80 percent of the world communicates in a mother tongue that isn’t English. So why aren't more CS leaders offering their customers communication in their language of choice? And how could a new form of conversational AI called Natural Language Understanding (NLU) challenge the status quo?
Why is so much conversational AI in English?
Our COO at Ultimate, Sarah Al-Hussaini, explains: Many of the world’s tech leaders — Google, Apple, Microsoft — are companies based in the United States. Innovations in conversational AI technology are usually based on analyses of natural language. Due to the extremely high costs that it takes to create AI models, much of the data used to build them is skewed towards the English language simply because it's what the people paying for them speak.
“In regions with fewer inhabitants on average — like Scandinavia or the Benelux countries — many technical innovations cannot be found in natural language.”
- Sarah Al-Hussaini, Co-Founder and COO, Ultimate
Learn about Ultimate’s multilingual AI
Can NLU AI go global?
According to NLU expert Prof. Maya Popovich, the less common a language, the harder it is to create AI models for it. That's because complex languages likely have rich morphologies but very small data sets, which makes it hard to produce accurate AI models for them using NLU. Take Serbian, for example: Because it is bi-alphabetical (it uses both Latin and Cyrillic scripts), it can be tough to parse for AI models used to dealing with only one of the two.
But there have been some efforts to change that.
According to Prof. Popovich, “Out of Eastern European languages, one of the best-supported is Czech — a strong research group has already been working for many years on several NLP aspects such as syntax and parsing, POS tagging, and machine translation.”
Russian, as well, is being increasingly supported in recent years. This is thanks, in large part, to investment in R&D by Russian search engine provider Yandex.
Read on to find out how leading financial service provider TransferGo serves their customers in Russian, Ukrainian, and more.
Northern European languages, like the Baltic tongues, have also received some attention from the AI community, primarily from universities, but also Tilde — an organisation working to enable multilingual communication in tech innovation.
In fact, we at Ultimate were one of the first AI companies to develop NLU AI models for Finnish — one of the most complex languages in the world.
Read on about our automation solution for Finnair that helped the Airline navigate a surge of requests during the pandemic.
There’s a potential solution to the unique challenge with bi-alphabetical languages like Serbian, too. Serbian is quite similar to Croatian, so combining data from the two languages in an appropriate way has proven to be very helpful with training AI. This can be said for other less represented languages as well.
Read on to see how offering support in flawless Romanian helped Superbet scale across Eastern Europe.
Another potential solution is for governments to start taking action. As Sarah Al-Hussaini points out:
“Government action can play a key role in democratizing AI. First, government funding can promote research and development of technologies in national languages. For example, grants, subsidies, and tax benefits can be given to companies that use and/or create applied AI using natural language.”

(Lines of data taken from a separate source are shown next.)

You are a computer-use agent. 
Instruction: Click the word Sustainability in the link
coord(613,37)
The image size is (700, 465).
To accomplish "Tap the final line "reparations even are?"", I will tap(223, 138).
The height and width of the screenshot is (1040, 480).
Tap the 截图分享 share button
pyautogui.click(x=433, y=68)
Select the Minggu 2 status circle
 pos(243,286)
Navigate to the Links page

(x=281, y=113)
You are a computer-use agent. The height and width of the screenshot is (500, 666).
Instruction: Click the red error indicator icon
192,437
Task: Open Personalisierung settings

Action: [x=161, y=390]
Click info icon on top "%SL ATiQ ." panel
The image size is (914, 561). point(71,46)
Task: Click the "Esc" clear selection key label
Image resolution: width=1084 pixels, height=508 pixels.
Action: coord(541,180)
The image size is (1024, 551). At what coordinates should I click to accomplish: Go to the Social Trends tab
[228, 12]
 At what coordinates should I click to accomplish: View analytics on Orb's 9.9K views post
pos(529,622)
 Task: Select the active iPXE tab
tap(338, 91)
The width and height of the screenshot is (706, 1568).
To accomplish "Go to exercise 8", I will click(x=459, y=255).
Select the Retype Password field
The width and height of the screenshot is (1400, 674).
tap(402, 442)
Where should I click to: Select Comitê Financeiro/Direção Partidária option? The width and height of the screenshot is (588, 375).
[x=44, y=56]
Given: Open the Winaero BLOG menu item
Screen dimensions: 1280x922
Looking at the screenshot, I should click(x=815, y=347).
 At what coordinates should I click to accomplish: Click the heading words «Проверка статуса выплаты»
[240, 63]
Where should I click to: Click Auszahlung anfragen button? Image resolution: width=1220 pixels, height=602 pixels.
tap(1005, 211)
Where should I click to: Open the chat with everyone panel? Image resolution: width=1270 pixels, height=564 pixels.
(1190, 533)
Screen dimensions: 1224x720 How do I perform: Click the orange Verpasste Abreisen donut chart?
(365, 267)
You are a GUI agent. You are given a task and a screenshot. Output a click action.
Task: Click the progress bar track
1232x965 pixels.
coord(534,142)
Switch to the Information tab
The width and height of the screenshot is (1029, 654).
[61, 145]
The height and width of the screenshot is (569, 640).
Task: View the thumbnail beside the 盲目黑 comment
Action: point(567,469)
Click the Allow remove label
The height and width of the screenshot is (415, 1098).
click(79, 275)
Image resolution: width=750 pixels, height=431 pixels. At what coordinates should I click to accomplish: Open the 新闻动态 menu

Sarah Al-Hussaini, Co-Founder and COO, Ultimate
Sarah has another suggestion: Governments could assist in the collection of large databases in non-English speaking markets, which can be made publicly accessible. The effect of reducing the obstacles of AI technology development could be crucial in closing the innovation gap between English and non-English NLU and AI technologies.
Looking beyond Europe for innovations in NLU AI
Finally, no article on investment in AI R&D in complex languages would be complete without at least touching on China. The Asian superpower dwarfs the US in terms of non-military AI R&D spending, at 5.7 billion USD, compared to the US’ 1 billion USD. As such, it probably goes without saying that Mandarin and Cantonese are well supported in the NLU community. So while the investment in conversational AI has not been spread evenly across languages in the past, we might inch closer with a dash of government regulation, a slice of creative linguistic training, and a splash of R&D investment by non-English speaking tech innovators.
And we're proud to say we're one of them — offering multilingual AI in 109 languages, including Arabic, Hindi and Mandarin.